After the first eight weeks, the trial included a second phase in which patients who did not see improvement were switched to the new treatment. Patients who did not respond to placebo were given sertraline, and those who did not respond to sertraline were given bupropion, a different type of antidepressant. The researchers ran the mathematical model during this second stage and found the same common pattern of improvement. This result suggests that the shape of symptoms is consistent across drugs.
The researchers achieved the most revealing insight when they analyzed baseline brain scans. In a resting-state scan, a machine measures how different areas of the brain communicate with each other when the patient is awake but not performing a specific task. Researchers mapped the brain’s global connectivity. They determined how strongly connected each small region was to the rest of the neural network.
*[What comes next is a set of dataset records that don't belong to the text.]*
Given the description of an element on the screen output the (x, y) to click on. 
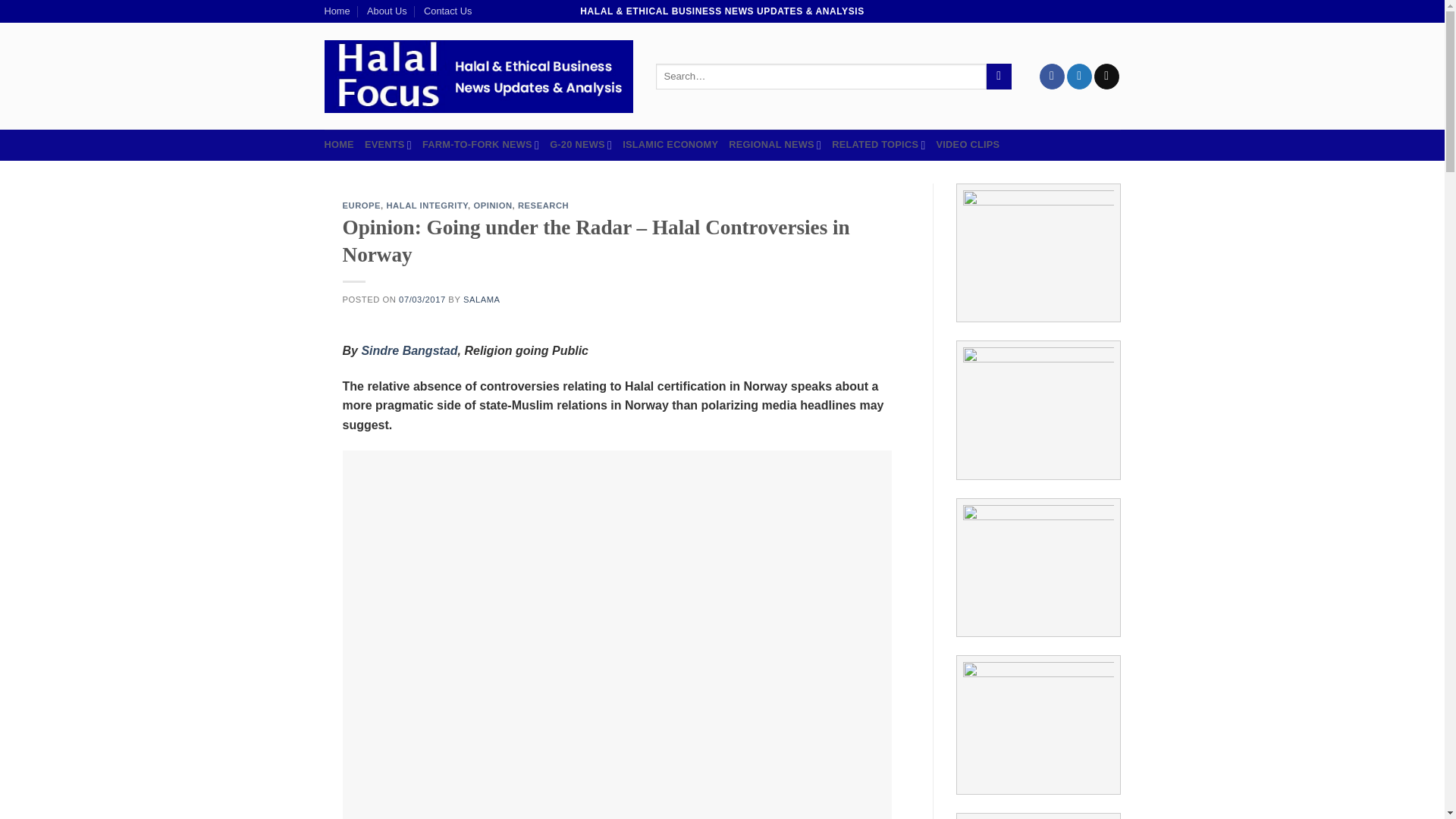
Contact Us (447, 11)
Send us an email (1106, 76)
EVENTS (388, 144)
Follow on Twitter (1079, 76)
About Us (386, 11)
FARM-TO-FORK NEWS (480, 144)
Follow on Facebook (1051, 76)
G-20 NEWS (580, 144)
HOME (338, 144)
Home (337, 11)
They found that in symptom models for patients taking antidepressants, higher overall brain connectivity before treatment predicted stronger recovery. This means that the biological settings of a patient’s brain can predict their response to the actual drug. This predictive effect was not statistically significant in patients who received placebo.
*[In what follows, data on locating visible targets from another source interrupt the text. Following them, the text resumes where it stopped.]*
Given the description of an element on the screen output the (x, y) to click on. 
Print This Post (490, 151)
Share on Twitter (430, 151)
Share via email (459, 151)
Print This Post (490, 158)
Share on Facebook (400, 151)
Specific networks in the brain also showed different predictive patterns. Connectivity in the amygdala, an almond-shaped collection of neurons involved in processing fear and emotion, predicted improvement in symptoms in both groups. Wider, more comprehensive brain networks were only correlated with drug success. This pharmacological treatment appears to target specific, reproducible brain circuits. The biological causes of the placebo effect turned out to be noisier and more difficult to predict than the drug response.
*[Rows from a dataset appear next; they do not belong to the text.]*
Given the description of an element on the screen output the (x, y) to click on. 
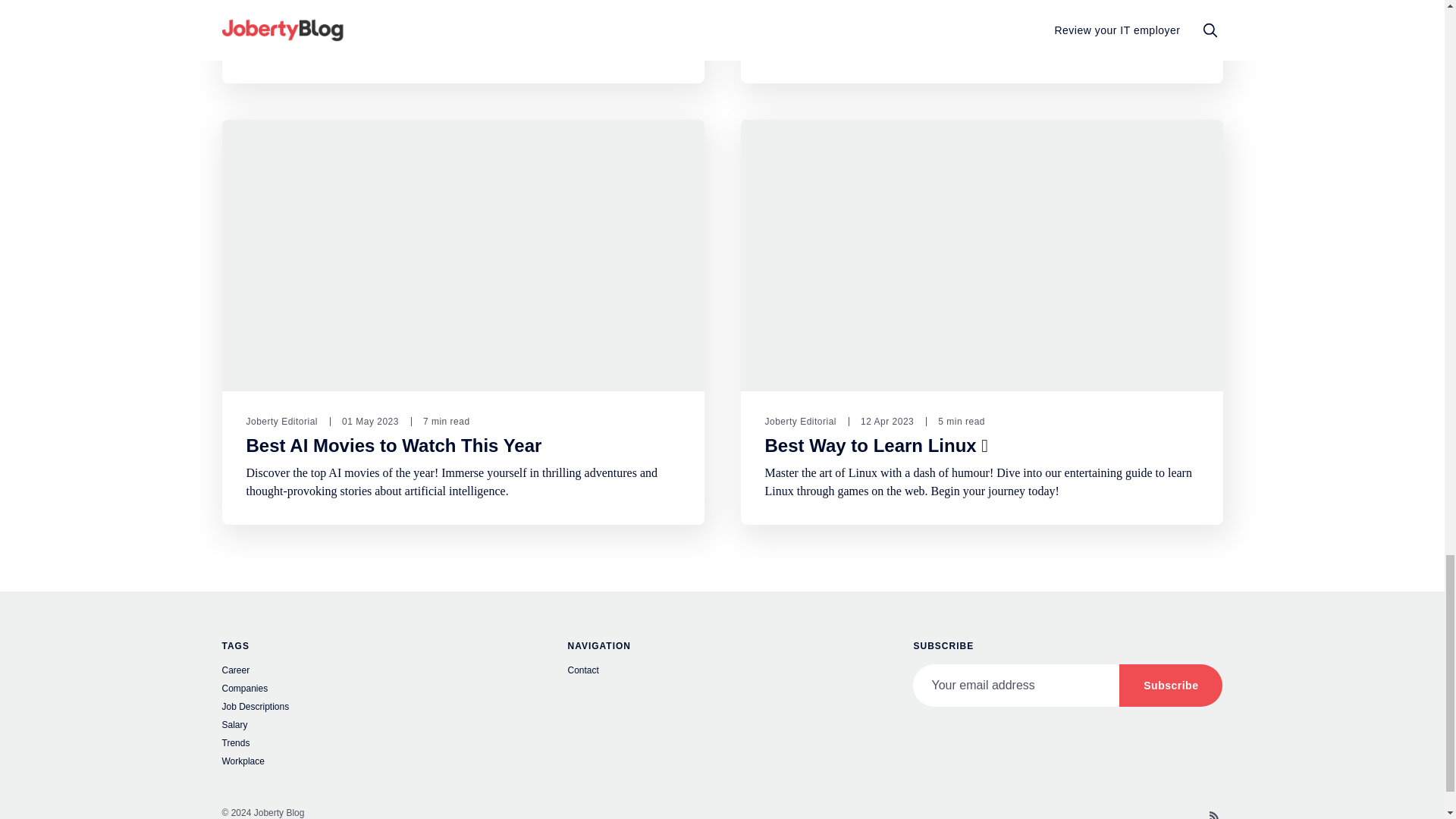
Trends (376, 744)
Contact (721, 671)
Joberty Editorial (281, 421)
Workplace (376, 762)
Companies (376, 689)
Job Descriptions (376, 708)
Best AI Movies to Watch This Year (393, 445)
Salary (376, 726)
Joberty Editorial (799, 421)
Career (376, 671)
This study relied on secondary analysis of previously completed trials, so the data were not collected specifically for this new mathematical approach. The sample size was relatively small for the type of statistical modeling used. Additionally, the original study design did not include brain scans taken at the end of the 8-week treatment period. Without follow-up imaging, researchers could only observe what predicted recovery, rather than observing how the brain physically changed in response to drugs or placebos.
Future studies with larger patient groups could help confirm whether this single pathway of mood improvement holds true across different demographics and depression subtypes. New trials involving multiple scans over time will allow scientists to map how these neural networks actually reorganize as symptoms fade. Comparing different types of antidepressants side by side using the same computer modeling could reveal how different chemical mechanisms influence recovery. Improving how we measure the mind may eventually allow doctors to use brain scans to match patients with the most effective individualized treatments.
The study, “General symptom geometry of mood improvement with sertraline and placebo is associated with different neural patterns,” was authored by Lucie Berkovitch, Kangjoo Lee, Jie Ji, Markus Helmer, Masih Rahmati, Jure Demsar, Aleksij Kraljic, Andraz Matkovic, Zailyn Tamayo, John Murray, Grega Repovs, John Krystal, William Martin, and Clara. Fontenot and Alain Antisevich.